Question

Dimensions of $\epsilon_0$ are

• A. M$^{-1}$L$^{-3}$T$^{4}$A$^{2}$
• B. M$^{0}$L$^{-3}$T$^{3}$A$^{3}$
• C. M$^{-1}$L$^{-3}$T$^{3}$A
• D. M$^{-1}$L$^{-3}$T A$^{2}$

Answer 1

Answer: (A)

M$^{-1}$L$^{-3}$T$^{4}$A$^{2}$

Answer 2

From Coulomb's law, the force between two charges $q_1$ and $q_2$ separated by distance $r$ is $F = \frac{1}{4\pi\epsilon_0} \frac{q_1 q_2}{r^2}$.

Rearranging for $\epsilon_0$, we get $\epsilon_0 = \frac{q_1 q_2}{4\pi F r^2}$.

The dimensions of the quantities are:

• Charge $[q] = [AT]$ (since current $I = q/t$)

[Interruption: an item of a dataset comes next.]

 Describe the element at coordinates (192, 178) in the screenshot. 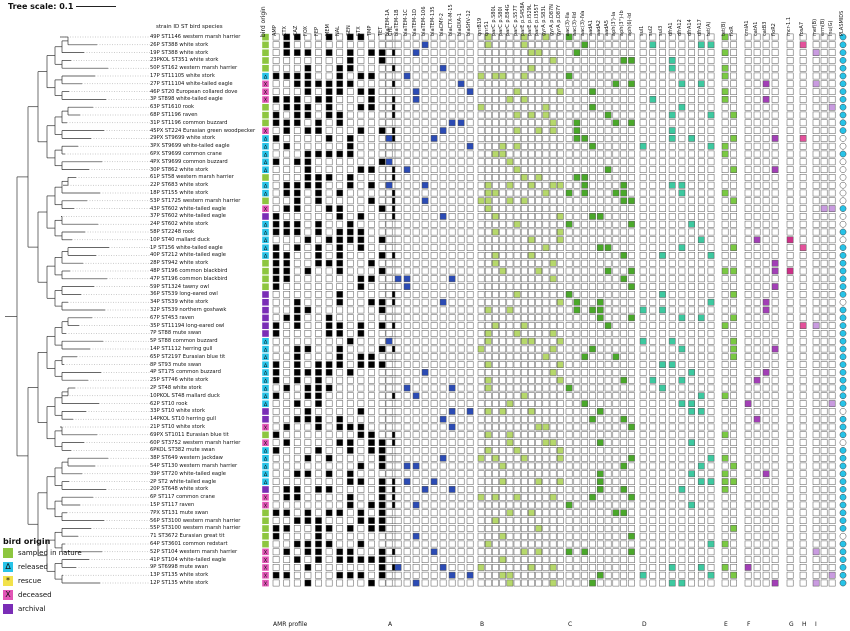

I see `strain-label: 61P ST58 western marsh harrier` at that location.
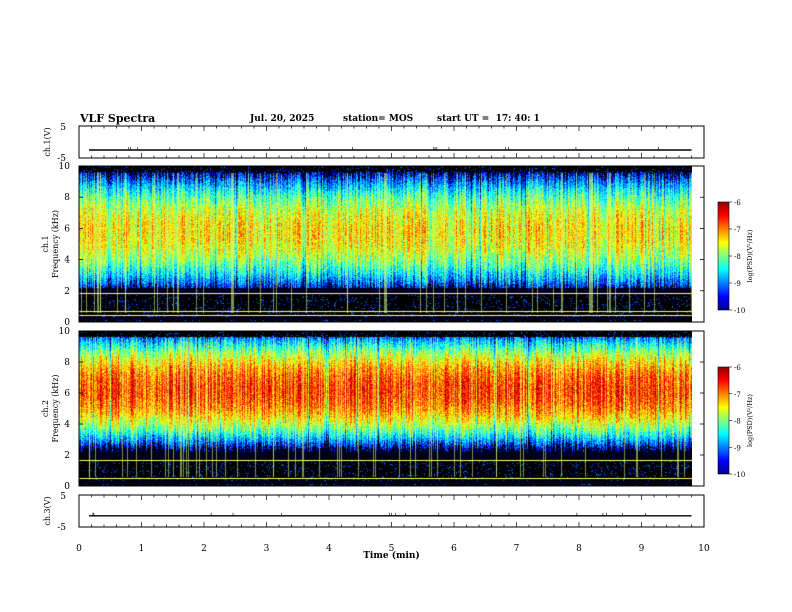 The height and width of the screenshot is (612, 792). I want to click on colorbar-label-1: log(PSD)(V²/Hz), so click(750, 256).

• Force $[F] = [MLT^{-2}]$

• Distance $[r] = [L]$

$4\pi$ is dimensionless.

Substituting these dimensions into the expression for $\epsilon_0$:

$[\epsilon_0] = \frac{[AT][AT]}{[MLT^{-2}][L]^2} = \frac{[A^2T^2]}{[ML^3T^{-2}]}$

$[\epsilon_0] = [M^{-1}L^{-3}T^{2}A^2T^{2}] = [M^{-1}L^{-3}T^{4}A^{2}]$.